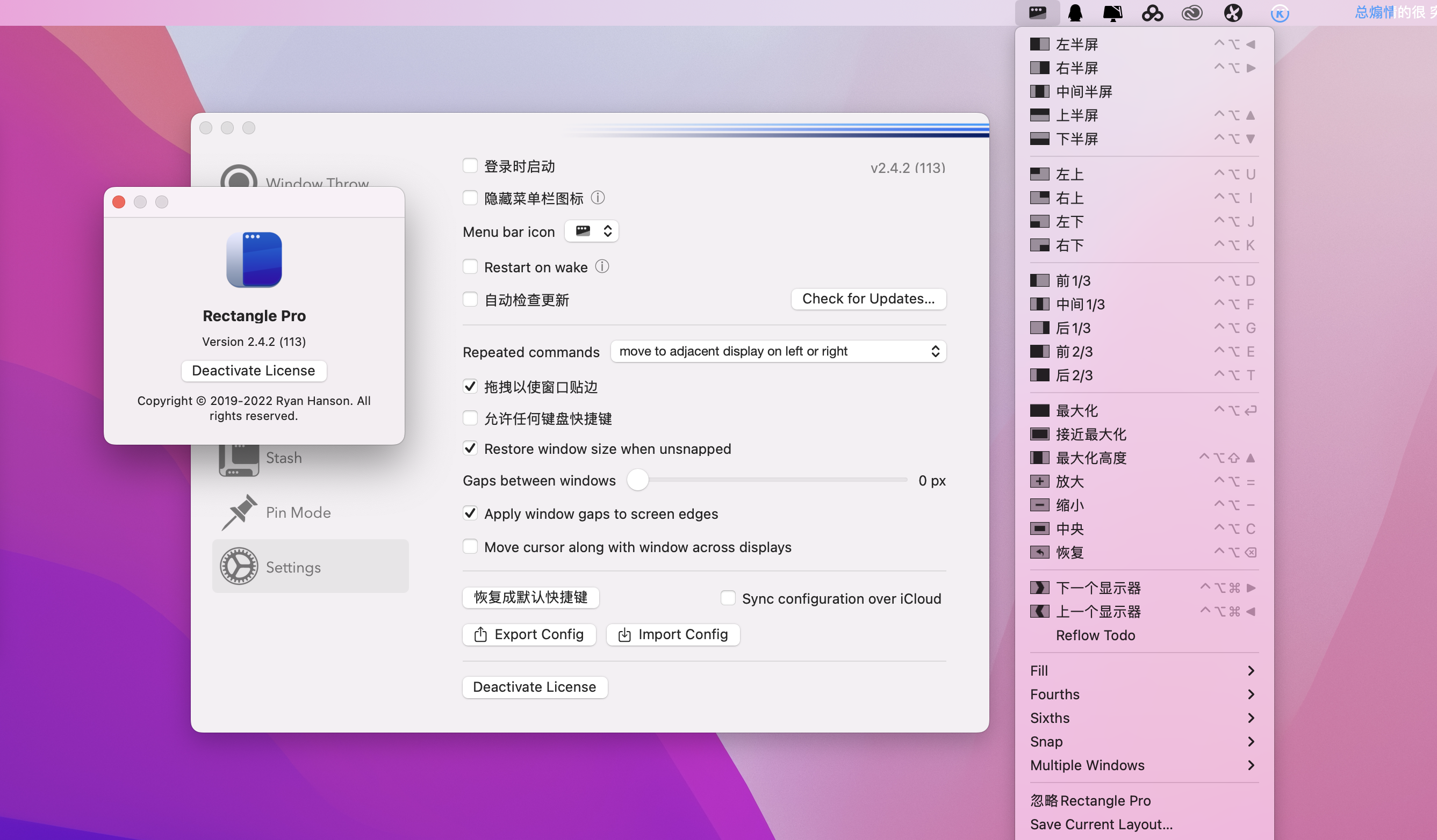
Task: Open the Menu bar icon selector
Action: click(591, 231)
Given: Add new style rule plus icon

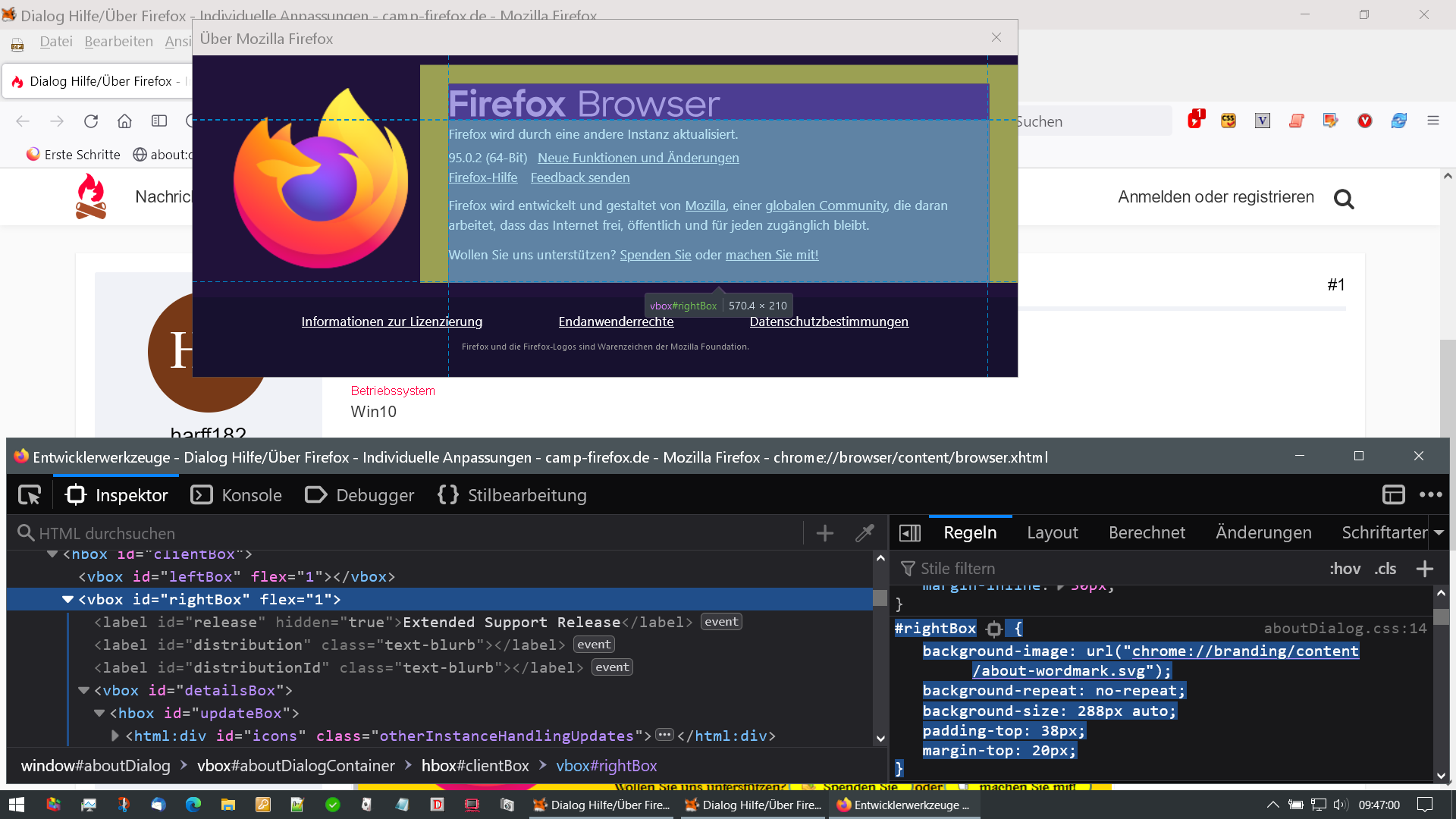Looking at the screenshot, I should (1424, 569).
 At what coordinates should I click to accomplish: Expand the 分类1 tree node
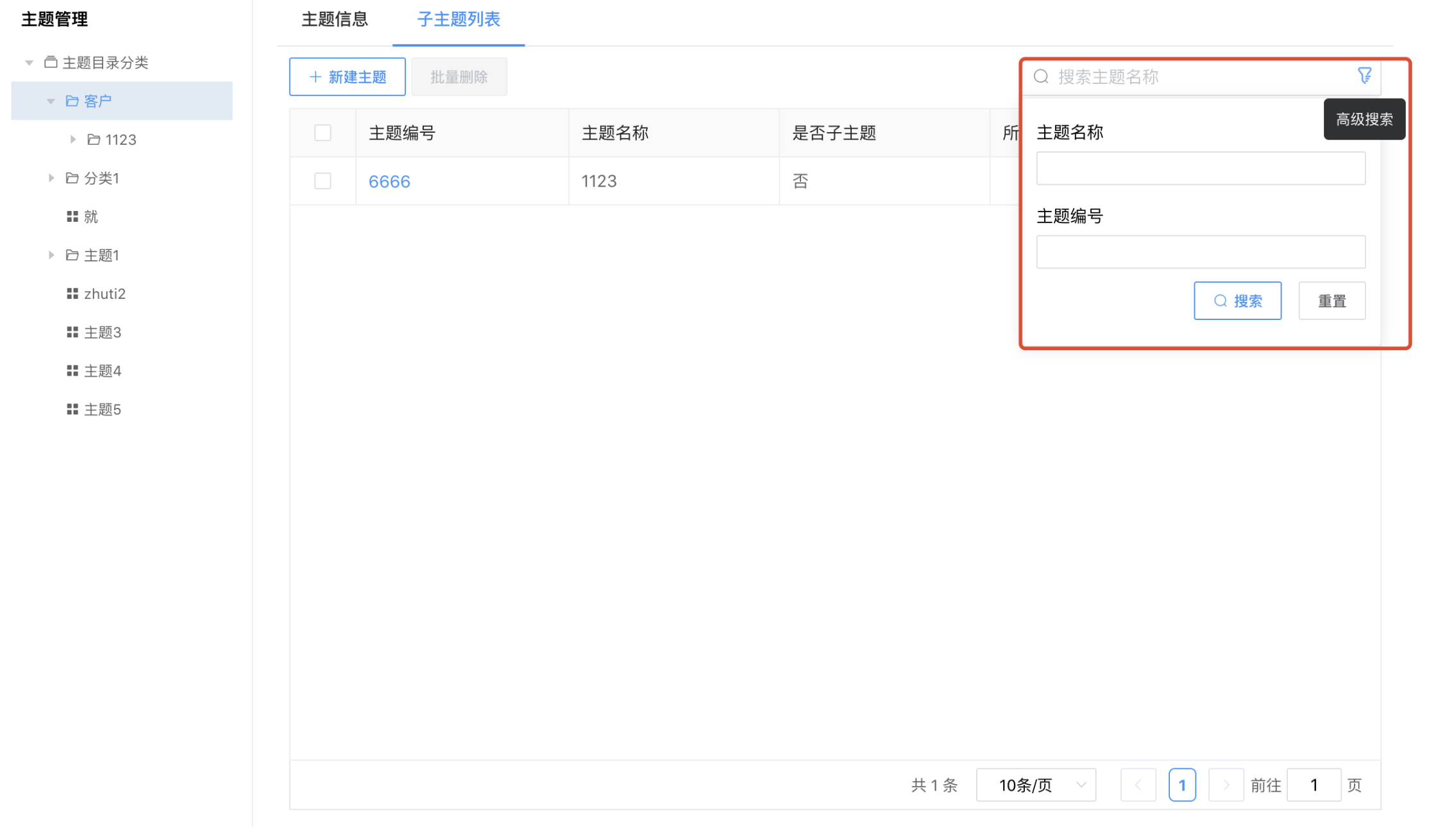coord(52,178)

→ **PROBLEM TO WORK ON**: All lines from the one containing "Given: Add new style rule plus icon" through the end of the data are to be written out exactly, with nothing added; skip the pictures.

→ **OUTPUT BELOW**:
Given: Add new style rule plus icon

Looking at the screenshot, I should (1424, 569).
 At what coordinates should I click to accomplish: Expand the 分类1 tree node
coord(52,178)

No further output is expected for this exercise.